[Collected data]
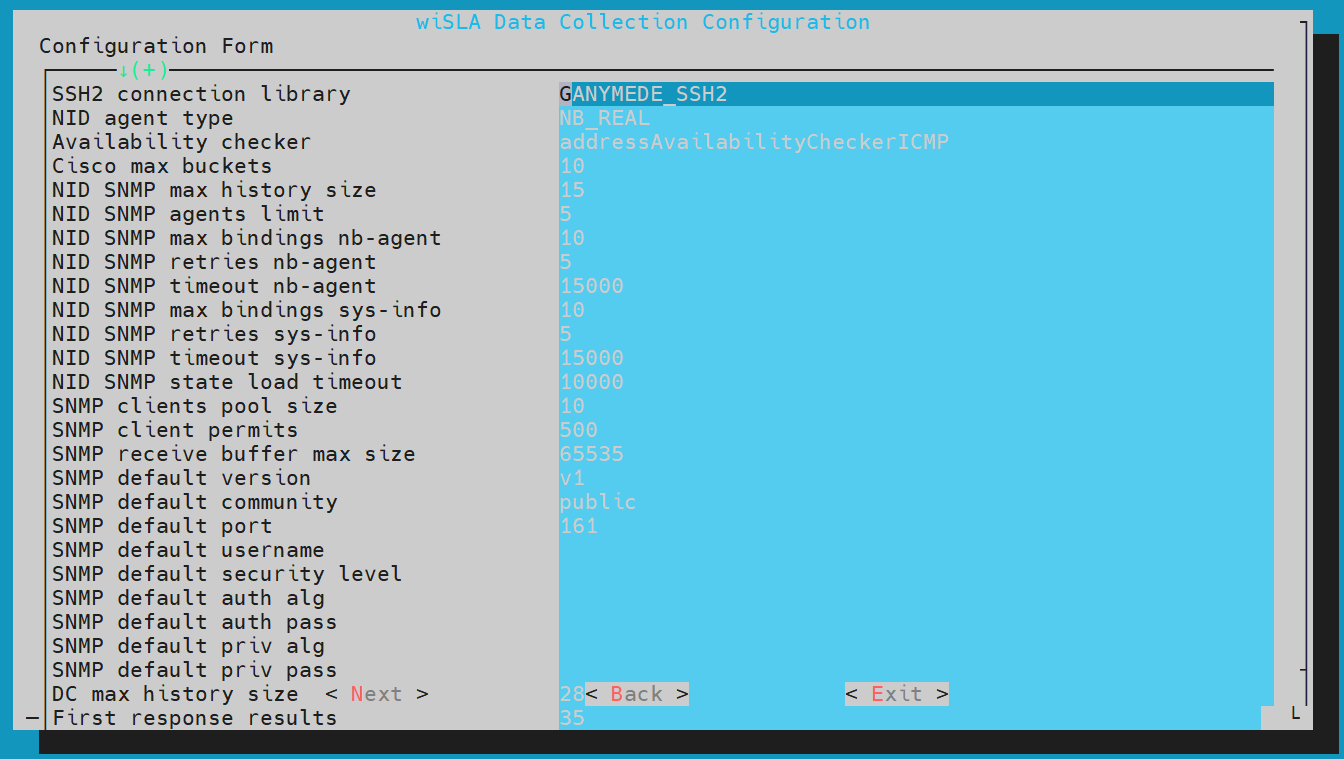
Task: Click the SNMP clients pool size field
Action: [x=915, y=406]
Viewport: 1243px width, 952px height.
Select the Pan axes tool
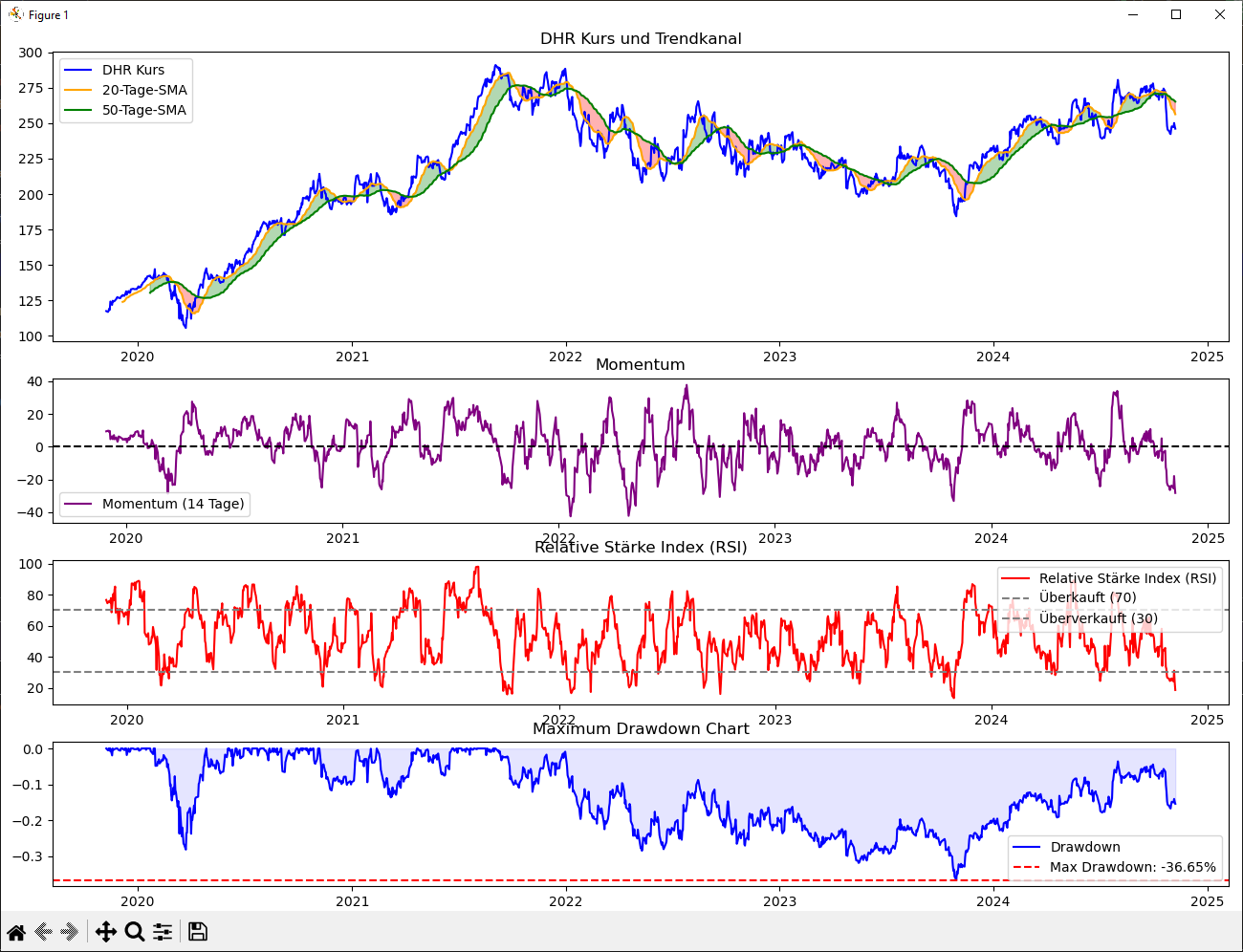[106, 932]
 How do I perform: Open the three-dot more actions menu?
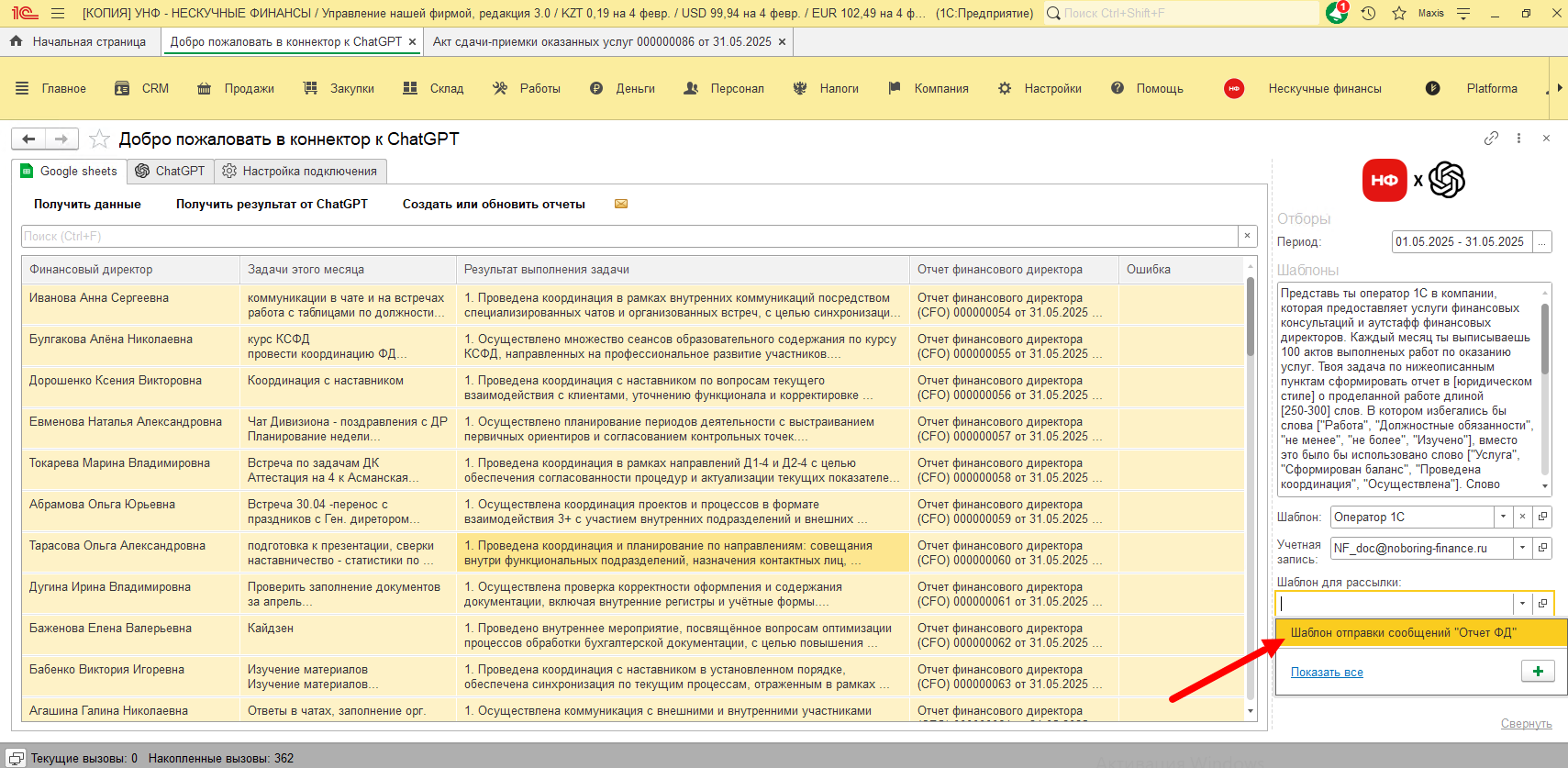click(1518, 139)
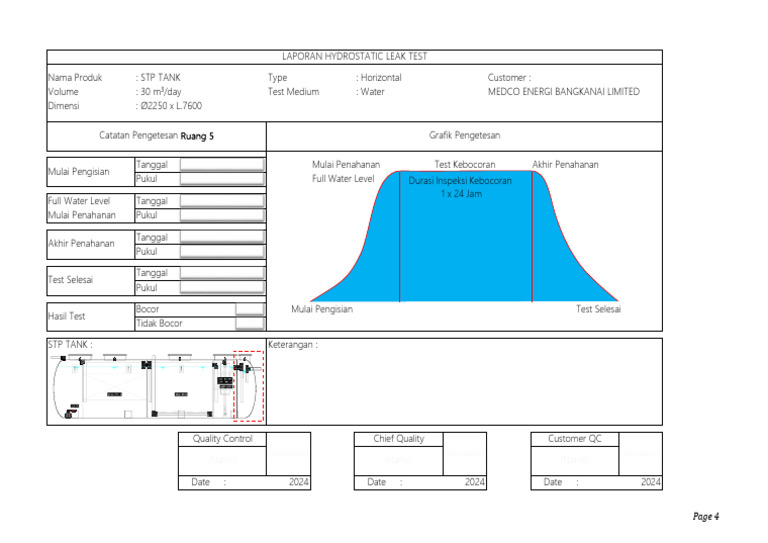
Task: Select the Test Selesai Tanggal field
Action: tap(222, 273)
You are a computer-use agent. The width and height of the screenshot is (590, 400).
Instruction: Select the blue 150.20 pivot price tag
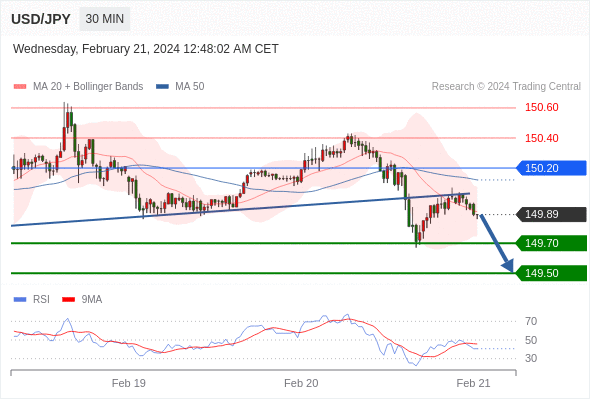pos(551,168)
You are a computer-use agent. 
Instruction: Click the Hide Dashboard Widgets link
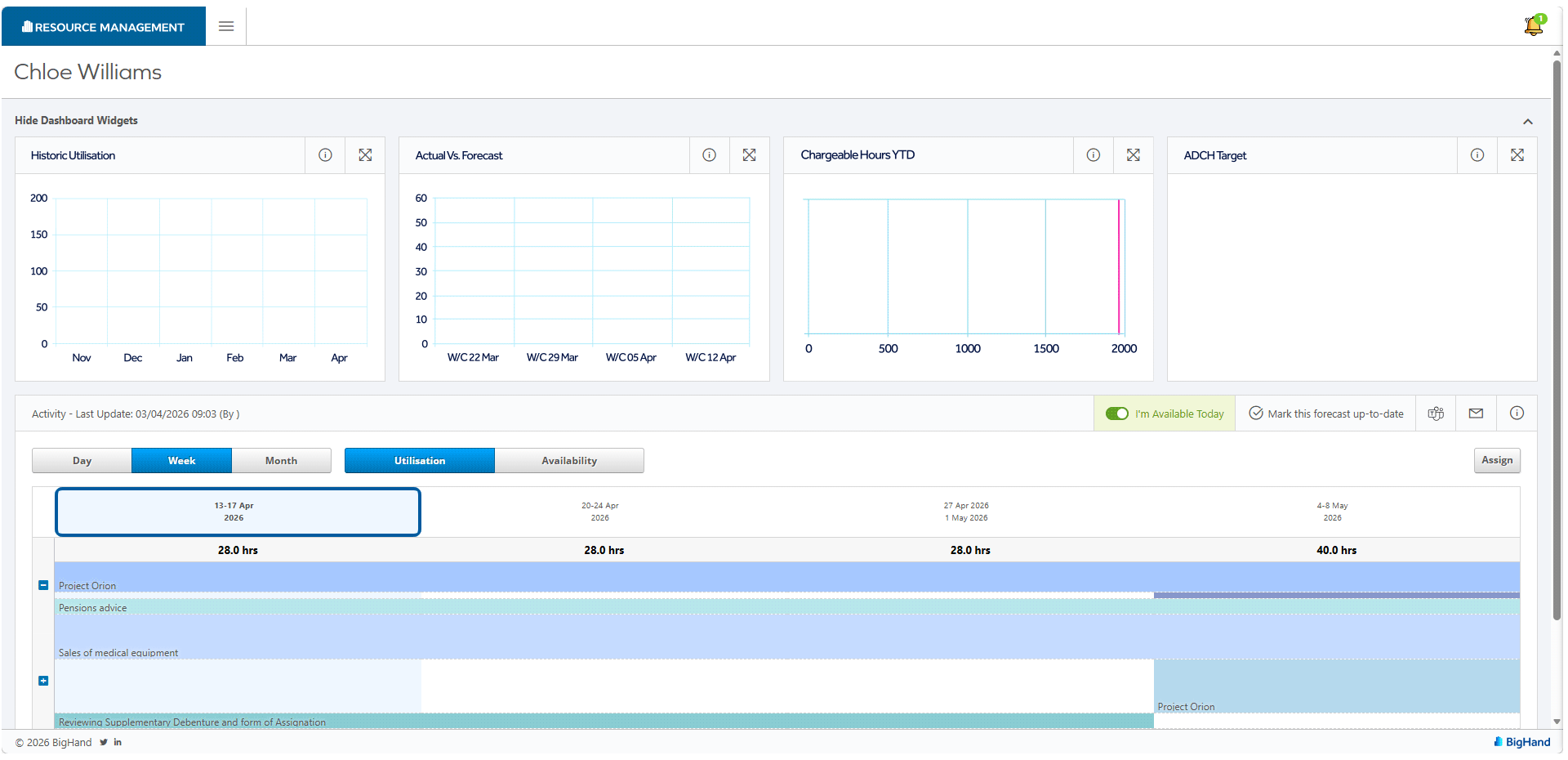pyautogui.click(x=76, y=120)
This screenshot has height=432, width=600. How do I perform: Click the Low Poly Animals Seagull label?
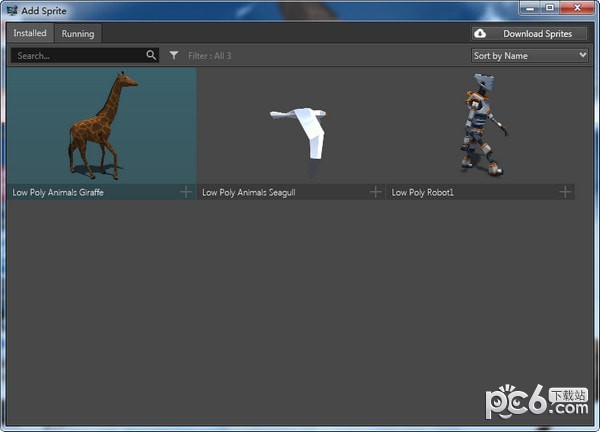click(249, 192)
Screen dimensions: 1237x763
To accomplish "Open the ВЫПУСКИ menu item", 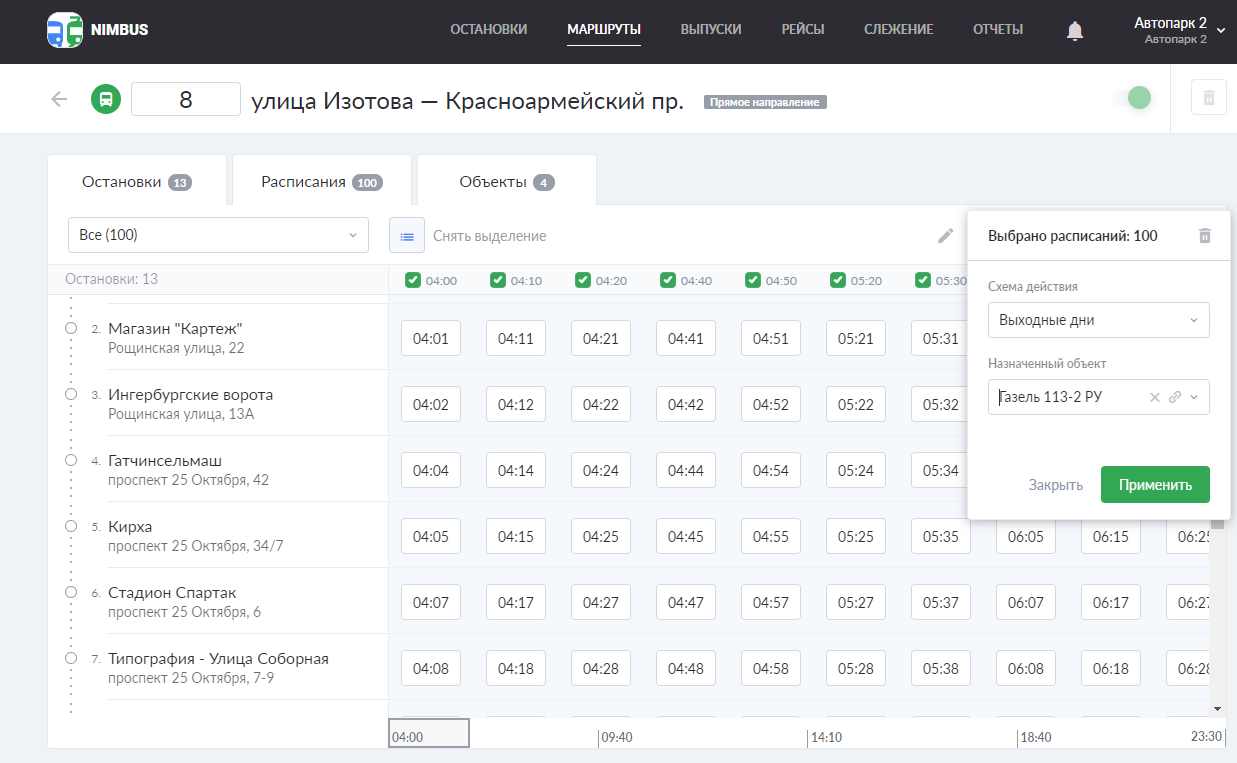I will 711,31.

*Task to carry out:* Write back the stretch of lines above that begins with the line holding "You are a computer-use agent. The" and ends with the line holding "Screen dimensions: 1237x763", both included, exactly as written. Pictures stay out.

*Answer section:*
You are a computer-use agent. The width and height of the screenshot is (590, 400).
Instruction: Select the blue 150.20 pivot price tag
pos(551,168)
You are a computer-use agent. 
Instruction: Click the Hide Dashboard Widgets link
pyautogui.click(x=76, y=120)
This screenshot has height=432, width=600. How do I perform: Click the Low Poly Animals Seagull label?
click(249, 192)
Screen dimensions: 1237x763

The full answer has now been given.